■ Your task ■
Print the material below line for line, keeping every character unchanged.
==== Material for this exercise ====
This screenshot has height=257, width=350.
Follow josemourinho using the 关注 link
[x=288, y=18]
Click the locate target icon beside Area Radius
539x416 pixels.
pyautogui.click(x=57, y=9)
====
■ Correct output ■
This screenshot has height=257, width=350.
Follow josemourinho using the 关注 link
[x=288, y=18]
Click the locate target icon beside Area Radius
539x416 pixels.
pyautogui.click(x=57, y=9)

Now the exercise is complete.